One of the most useful aspects of the Endangered Species Act is its stipulation no federal funds be spent on projects which jeopardize listed species. On federally administered lands- national parks, national forests, Bureau of Land Management properties, even military installations, these protections can mean the difference between recovery and further decline. Public lands, managed for the protection of threatened species, can serve as important strongholds and source populations across landscapes fragmented by human activity.
Ten thousand years ago, receding glaciers left behind a relict population of Arctic Grayling in the headwaters of the Missouri River. Historically restricted to a few hundred stream miles, populations were further reduced during the 19th and 20th centuries- logging and mining, dams and diversions, introduction of non-native browns, rainbow, and brook trout that out-compete grayling for food and space. Climate change and its consequences- duration and intensity of drought, frequency of wildfire, reduced and rapid depletion of snowpack- aren’t encouraging for the persistence of western grayling on the landscape.
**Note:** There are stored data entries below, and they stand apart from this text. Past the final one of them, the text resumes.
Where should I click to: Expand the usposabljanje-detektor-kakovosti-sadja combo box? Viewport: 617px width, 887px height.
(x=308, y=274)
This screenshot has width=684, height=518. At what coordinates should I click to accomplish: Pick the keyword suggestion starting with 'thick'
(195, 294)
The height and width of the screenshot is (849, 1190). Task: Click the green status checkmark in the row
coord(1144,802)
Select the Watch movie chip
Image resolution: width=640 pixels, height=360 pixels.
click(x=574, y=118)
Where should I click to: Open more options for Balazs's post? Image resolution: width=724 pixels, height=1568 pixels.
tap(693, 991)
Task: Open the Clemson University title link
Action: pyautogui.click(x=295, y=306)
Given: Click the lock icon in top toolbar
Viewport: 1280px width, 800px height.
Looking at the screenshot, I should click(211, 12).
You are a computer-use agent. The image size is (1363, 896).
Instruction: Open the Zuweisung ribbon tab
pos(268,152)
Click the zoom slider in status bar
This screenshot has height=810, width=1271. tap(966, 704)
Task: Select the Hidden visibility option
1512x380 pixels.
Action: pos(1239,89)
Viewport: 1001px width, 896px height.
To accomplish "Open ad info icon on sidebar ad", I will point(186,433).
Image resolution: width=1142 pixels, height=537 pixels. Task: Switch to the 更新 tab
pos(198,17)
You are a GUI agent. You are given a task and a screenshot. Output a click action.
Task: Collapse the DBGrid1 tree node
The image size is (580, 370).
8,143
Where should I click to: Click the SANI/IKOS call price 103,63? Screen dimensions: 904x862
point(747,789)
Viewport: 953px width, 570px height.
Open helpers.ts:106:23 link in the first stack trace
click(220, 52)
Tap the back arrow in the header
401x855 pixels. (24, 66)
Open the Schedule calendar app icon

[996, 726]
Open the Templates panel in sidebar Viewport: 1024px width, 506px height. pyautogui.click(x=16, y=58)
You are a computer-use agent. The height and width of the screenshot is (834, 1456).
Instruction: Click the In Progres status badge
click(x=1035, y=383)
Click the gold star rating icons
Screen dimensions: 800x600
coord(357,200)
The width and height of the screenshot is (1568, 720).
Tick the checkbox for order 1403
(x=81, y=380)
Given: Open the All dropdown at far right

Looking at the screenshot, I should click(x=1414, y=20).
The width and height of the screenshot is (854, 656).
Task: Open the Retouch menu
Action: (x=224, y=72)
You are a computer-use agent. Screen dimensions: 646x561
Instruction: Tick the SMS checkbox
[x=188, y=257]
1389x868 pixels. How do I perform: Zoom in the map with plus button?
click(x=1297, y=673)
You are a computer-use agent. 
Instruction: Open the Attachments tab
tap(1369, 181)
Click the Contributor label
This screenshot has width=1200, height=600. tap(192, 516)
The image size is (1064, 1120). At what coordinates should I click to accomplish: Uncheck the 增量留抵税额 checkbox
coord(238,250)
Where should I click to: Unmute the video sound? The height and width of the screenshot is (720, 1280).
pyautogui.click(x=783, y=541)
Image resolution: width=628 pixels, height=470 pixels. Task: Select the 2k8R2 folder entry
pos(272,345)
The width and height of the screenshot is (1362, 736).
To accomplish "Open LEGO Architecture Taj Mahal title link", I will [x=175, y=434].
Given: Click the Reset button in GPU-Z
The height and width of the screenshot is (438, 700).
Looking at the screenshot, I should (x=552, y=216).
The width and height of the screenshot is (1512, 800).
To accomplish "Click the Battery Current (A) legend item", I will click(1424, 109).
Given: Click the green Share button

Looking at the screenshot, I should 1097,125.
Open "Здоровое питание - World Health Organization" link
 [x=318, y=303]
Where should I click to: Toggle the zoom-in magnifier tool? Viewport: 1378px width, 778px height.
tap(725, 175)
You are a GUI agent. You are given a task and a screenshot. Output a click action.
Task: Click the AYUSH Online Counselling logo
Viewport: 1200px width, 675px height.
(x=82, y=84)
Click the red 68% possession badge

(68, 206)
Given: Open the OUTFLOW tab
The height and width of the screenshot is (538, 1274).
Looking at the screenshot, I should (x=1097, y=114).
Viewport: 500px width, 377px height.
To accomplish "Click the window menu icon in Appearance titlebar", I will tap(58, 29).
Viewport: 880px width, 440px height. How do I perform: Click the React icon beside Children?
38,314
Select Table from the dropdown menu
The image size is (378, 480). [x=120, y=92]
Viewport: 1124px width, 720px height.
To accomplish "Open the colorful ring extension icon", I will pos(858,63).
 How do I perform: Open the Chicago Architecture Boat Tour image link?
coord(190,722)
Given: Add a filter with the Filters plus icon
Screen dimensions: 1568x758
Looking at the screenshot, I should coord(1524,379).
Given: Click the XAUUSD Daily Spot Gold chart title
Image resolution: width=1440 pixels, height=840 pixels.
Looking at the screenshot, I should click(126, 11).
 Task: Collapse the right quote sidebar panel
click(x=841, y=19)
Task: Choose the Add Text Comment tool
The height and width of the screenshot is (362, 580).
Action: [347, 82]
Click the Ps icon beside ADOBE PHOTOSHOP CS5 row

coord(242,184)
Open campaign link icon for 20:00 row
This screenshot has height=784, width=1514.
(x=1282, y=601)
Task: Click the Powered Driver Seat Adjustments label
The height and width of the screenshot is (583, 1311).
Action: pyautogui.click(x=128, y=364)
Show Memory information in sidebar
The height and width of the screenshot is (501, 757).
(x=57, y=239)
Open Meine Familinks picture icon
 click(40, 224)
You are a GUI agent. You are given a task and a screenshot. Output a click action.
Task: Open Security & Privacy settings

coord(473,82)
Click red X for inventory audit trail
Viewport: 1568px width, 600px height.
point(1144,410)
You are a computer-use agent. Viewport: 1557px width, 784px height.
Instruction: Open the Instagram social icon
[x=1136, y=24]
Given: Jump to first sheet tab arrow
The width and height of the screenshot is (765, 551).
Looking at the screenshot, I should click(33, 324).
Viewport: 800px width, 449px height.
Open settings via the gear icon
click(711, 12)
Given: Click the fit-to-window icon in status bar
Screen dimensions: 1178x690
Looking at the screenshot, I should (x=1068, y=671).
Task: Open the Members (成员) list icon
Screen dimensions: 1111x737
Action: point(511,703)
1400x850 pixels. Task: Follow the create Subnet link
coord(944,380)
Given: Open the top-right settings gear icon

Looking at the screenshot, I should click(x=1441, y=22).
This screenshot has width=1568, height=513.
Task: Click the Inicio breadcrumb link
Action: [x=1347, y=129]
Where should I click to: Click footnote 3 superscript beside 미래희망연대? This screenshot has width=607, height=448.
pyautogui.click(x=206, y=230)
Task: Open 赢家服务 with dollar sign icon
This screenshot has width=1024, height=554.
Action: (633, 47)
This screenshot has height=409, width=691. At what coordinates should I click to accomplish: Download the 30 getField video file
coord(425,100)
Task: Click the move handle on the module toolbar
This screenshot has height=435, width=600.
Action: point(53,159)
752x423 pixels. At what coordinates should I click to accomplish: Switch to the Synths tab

Public and private groups have been working to protect western grayling within their native range, and the US Fish and Wildlife Service cited those efforts in its recent decision not to list the species. It’s a short-sighted, fingers-crossed policy that takes off the table some of the most powerful funding and management measures which could otherwise aide species recovery, jeopardizing one of the west’s most unique, iconic species in the process.